▶ **Source passage**:
Microsoft proposes Managed Retention Memory to tackle AI workloads

Microsoft researchers have proposed Managed Retention Memory (MRM) – storage-class memory (SCM) with short-term persistence and IO optimized for AI foundation model workloads.

Sergey Legtchenko, Microsoft
Sergey Legtchenko

MRM is described in an Arxiv paper written by Microsoft Principal Research Software Engineer Sergey Legtchenko and other researchers looking to sidestep high-bandwidth memory (HBM) limitations in AI clusters. They say it is “suboptimal for AI workloads for several reasons,” being “over-provisioned on write performance, but under-provisioned on density and read bandwidth, and also has significant energy per bit overheads. It is also expensive, with lower yield than DRAM due to manufacturing complexity.”

The researchers say SCM approaches – such as Intel’s discontinued Optane and potential alternatives using MRAM, ReRAM, or PCM (phase-change memory) – all assume that there is a sharp divide between memory, volatile DRAM, which needs constant power refreshes to retain data, and storage, which persists data for the long-term, meaning years.

They say: “These technologies traditionally offered long-term persistence (10+ years) but provided poor IO performance and/or endurance.” For example: “Flash cells have a retention time of 10+ years, but this comes at the cost of lower read and write throughput per memory cell than DRAM. These properties mean that DRAM is used as memory for processors, and Flash is used for secondary storage.”

▶ **Work to complete**:
Answer these from the passage on Managed Retention Memory:
(a) What is the job title of Sergey Legtchenko at Microsoft?
(b) Which discontinued Intel product is given as an example of an SCM approach?
(c) What retention time does the passage give for Flash cells?
You won't need the lines for this.

▶ **Data extracts**:

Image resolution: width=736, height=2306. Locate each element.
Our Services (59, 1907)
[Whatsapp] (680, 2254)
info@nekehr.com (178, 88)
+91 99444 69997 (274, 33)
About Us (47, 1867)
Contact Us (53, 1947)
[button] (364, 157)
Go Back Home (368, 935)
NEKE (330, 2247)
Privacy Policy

▶ **Solution to this problem**:
(a) Principal Research Software Engineer
(b) Optane
(c) 10+ years